PROBLEM STATEMENT:
The listing below should be printed exactly, every line of it. Skip the pictures.

....

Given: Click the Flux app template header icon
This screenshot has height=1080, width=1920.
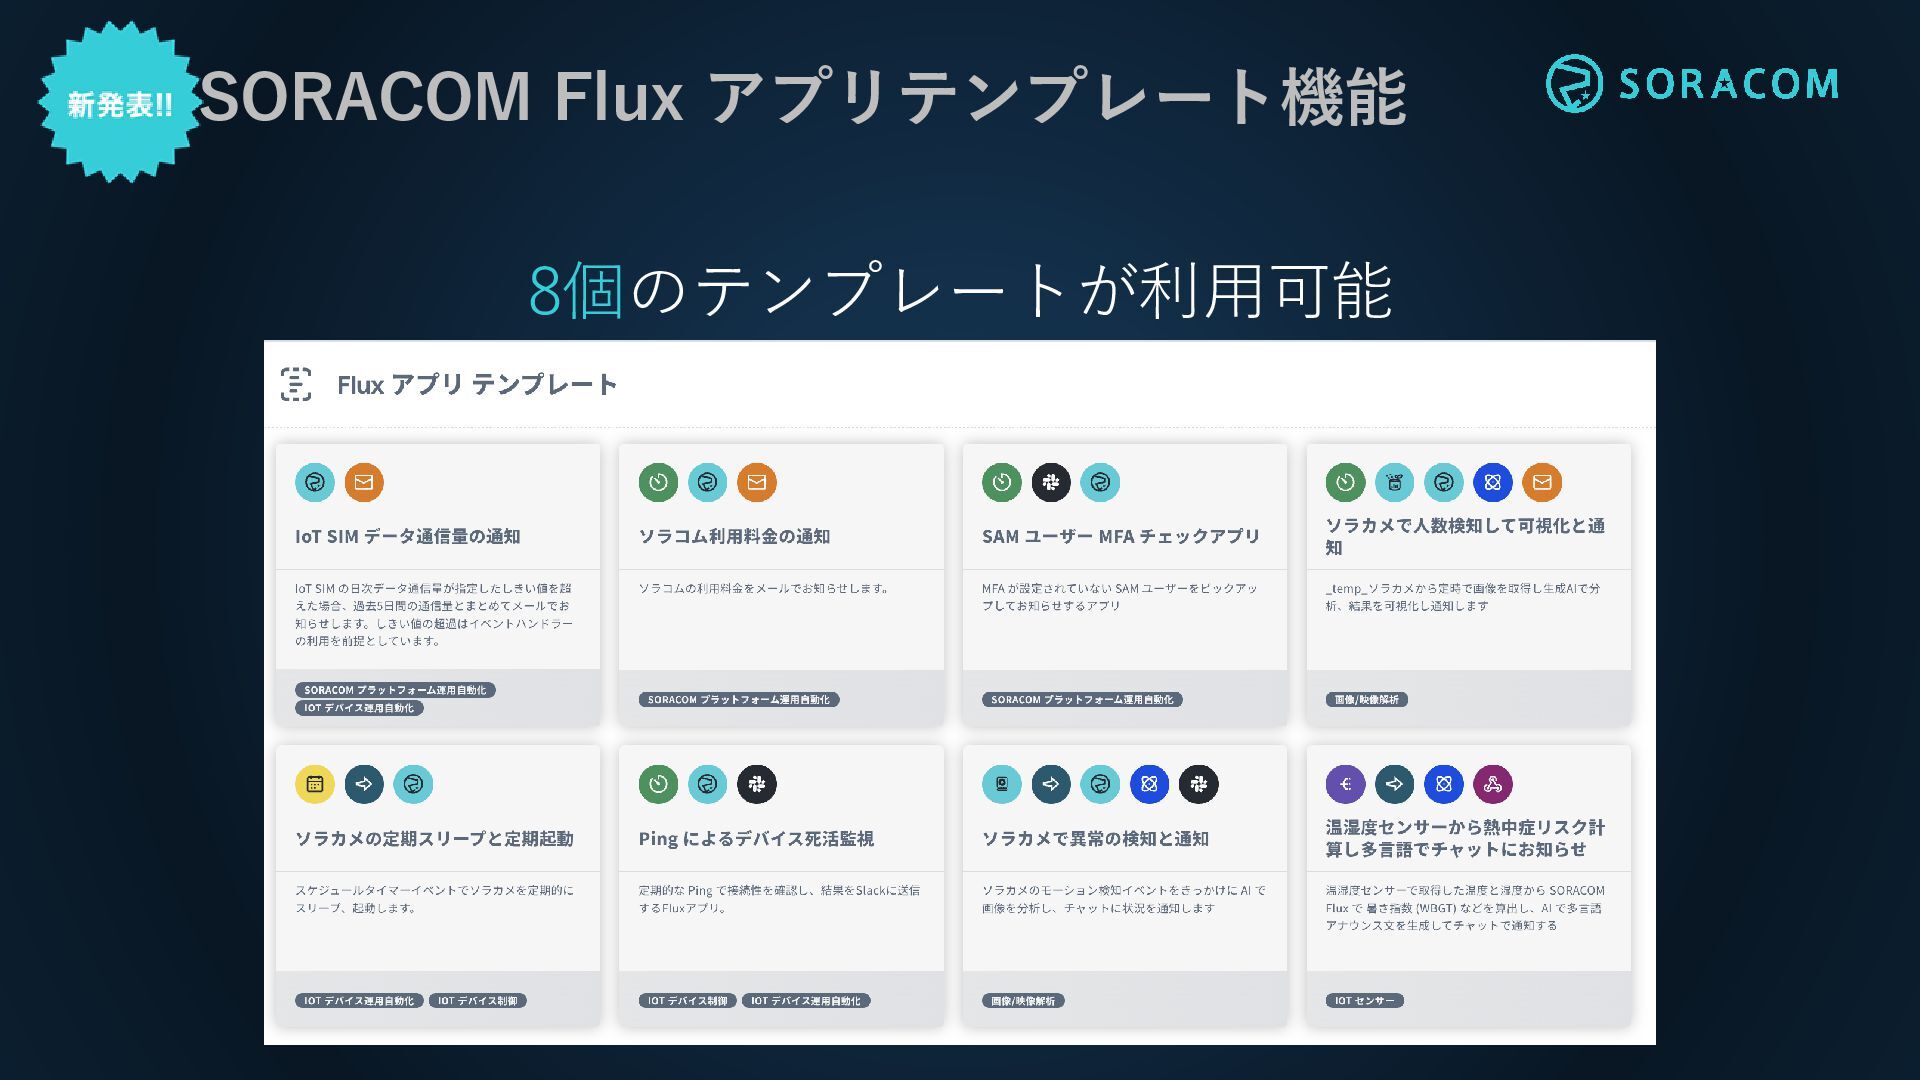Looking at the screenshot, I should [x=296, y=384].
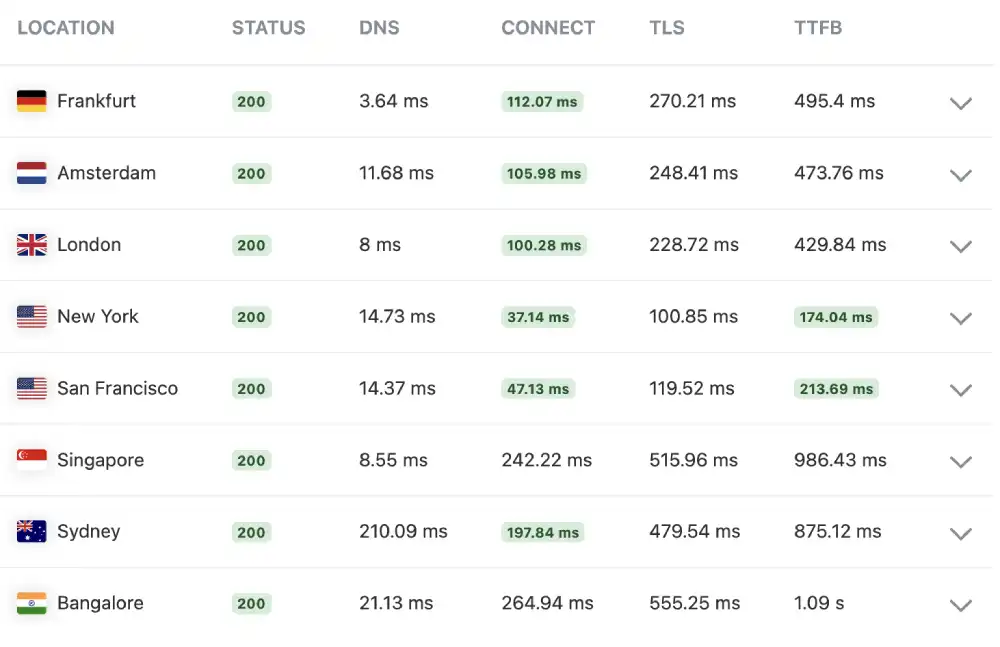
Task: Click Frankfurt's 112.07 ms connect badge
Action: pos(542,101)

....

ANSWER FOR THE TASK:
Given: Click the Flux app template header icon
This screenshot has height=1080, width=1920.
Looking at the screenshot, I should [x=296, y=384].
Task: Click Frankfurt's 112.07 ms connect badge
Action: pos(542,101)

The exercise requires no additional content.